Sunday, August 26, 2012

Taking out the Trash

Every time I turn around I have to toss something.  Maybe it's an envelope, a receipt from the grocery store, or the empty Starbucks cup.  Or it might be a relatively large thing that takes some ingenuity to dispose of, like a defunct vacuum cleaner or the water fountain that toppled over and crashed on the patio.  At other times, there are the things that only I seem to notice, like dust on the piano, dog hair on the bedspread, and crumbs under the toaster.

Of course, most of us regularly put out our trash each week to be picked up and hauled away, and there is usually a recycling day when we place a different bin at the curb.  And while there seems no end in sight to the things we are getting rid of, our consumer habits guarantee we will still have plenty of junk.

As I've become more aware of the dwindling number of years ahead of me, this trash problem is a nagging one.  My new home is much smaller and before I moved here, I donated carloads and truckloads of furniture and clothes, books and "treasures."  Yet I'm still longing to further reduce my possessions.  I find that it isn't simple to simplify your life.  Poring through boxes and folders is no mean endeavor.  It wearies me.  Having to read slips of paper to make sure I don't throw something important away makes my brain hurt.  This is not the way I want to spend one minute of the precious days I have. 
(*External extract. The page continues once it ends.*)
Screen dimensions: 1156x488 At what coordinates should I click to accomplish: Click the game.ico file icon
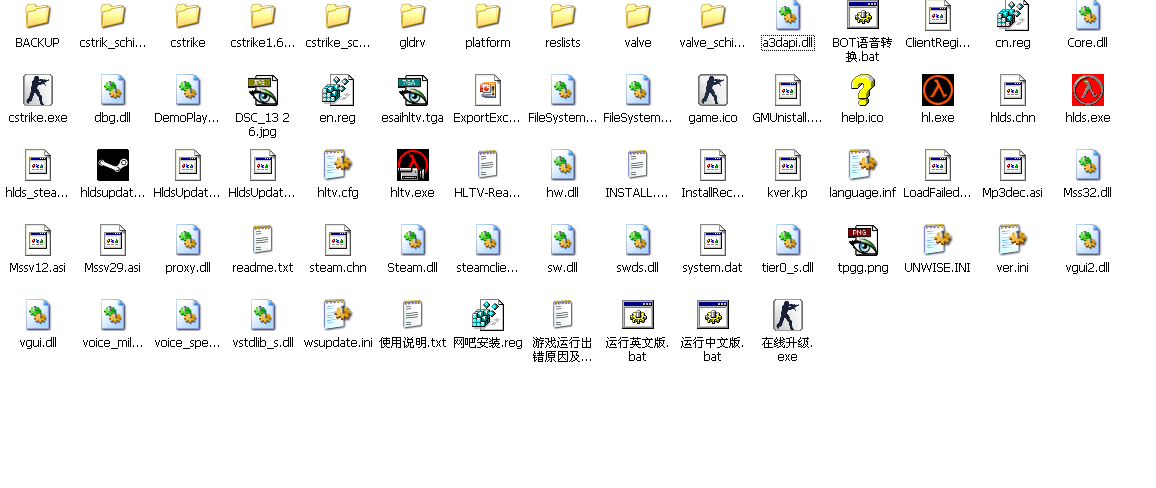[712, 90]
Growing up in the 1950s in rural Pennsylvania, we had no "waste disposal services."   It seems we didn't have much trash at all.  I walked out to the edge of a field and tossed potato peels and melon rinds.    A few times each year I would walk into the middle of a wood where there was a crater full of things disposed of over the years.  It was our own landfill. 
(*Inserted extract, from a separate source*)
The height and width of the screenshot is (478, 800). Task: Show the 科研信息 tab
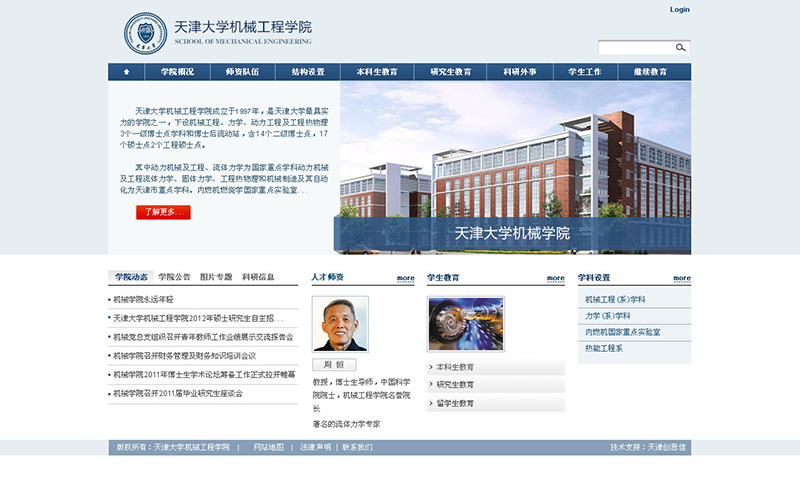258,277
I think we didn't have much trash because in the 1950s, we hardly ever bought new things.  We had Shoenberger's General Store which carried whatever anyone needed in its modest building.  I remember dungarees and overalls, boots and shoes, and socks and underwear.  Mr. Shoenberger also sold basic grocery items and the Sunday paper.  Even the New York Times!

No malls to blight the rolling hills in those days.  Can you even imagine life without the shopping mall and the terrible waste of time so many of us have spent there?  No huge warehouses like Costco and no superstores like Target and Walmart.  We see all this stuff wherever we go.  When our eyes see it, our brains think, "Oh, I need that,"  or "Oh, I always wanted one of those." 

The last weeks of summer before school started, Mom began the task of lowering the hems of skirts and dresses I had worn the previous year and restitching them.  If I had grown outward as well as upward, we visited a dressmaker in the neighboring town of Brodheadsville.  A few days before school began, there would be a drive to see Norma who had a beauty salon in her home and who gave me a new haircut.  Then came the long-awaited trip to Stroudsburg to purchase school supplies and to try on dresses and skirts, jumpers and blouses, in a shop where I would parade around in front of Mom and the shop lady.  (Note: A jumper was a vested sleeveless garment worn with a blouse underneath.)  It was a glorious and exciting day, topped off with a "brown cow" at the soda fountain in Wyckoff's Department Store.  (A brown cow today is known as a root beer float.)

Over the years our home never changed its basic appearance.  For all those years of my childhood, our furniture, wall hangings, and curtains remained the same.  Mom made each room lovely in every season with arrangements of seasonal fruit and flowers and leaves.  In late winter she brought in branches from a  forsythia bush and placed them in a bucket of water for a few days, and then in a sunny deep-silled window.  Soon the hard buds would turn green, then yellow.  Soon the delicate blossoms broke forth in magnificence.  It was such a thing of beauty that to this day I can still remember gazing at it in awe. 

Note:  If you live where there is forsythia, read this link for a tip on what my mom used to do. 
http://grandpacliff.com/Plants/Forsythia-Indoors.htm

When we were experiencing the deepest, coldest winters, everyone started thinking about the gardens they would plant in springtime.  So everyone bought packets of seeds or ordered them from seed catalogs.  As a matter of fact, we students would sell seeds to raise money for the school.  It was inevitable, too, that my mother would give seeds from plants that had done well in her garden to neighbors, and of course her friends would give her seeds from their successes, as well.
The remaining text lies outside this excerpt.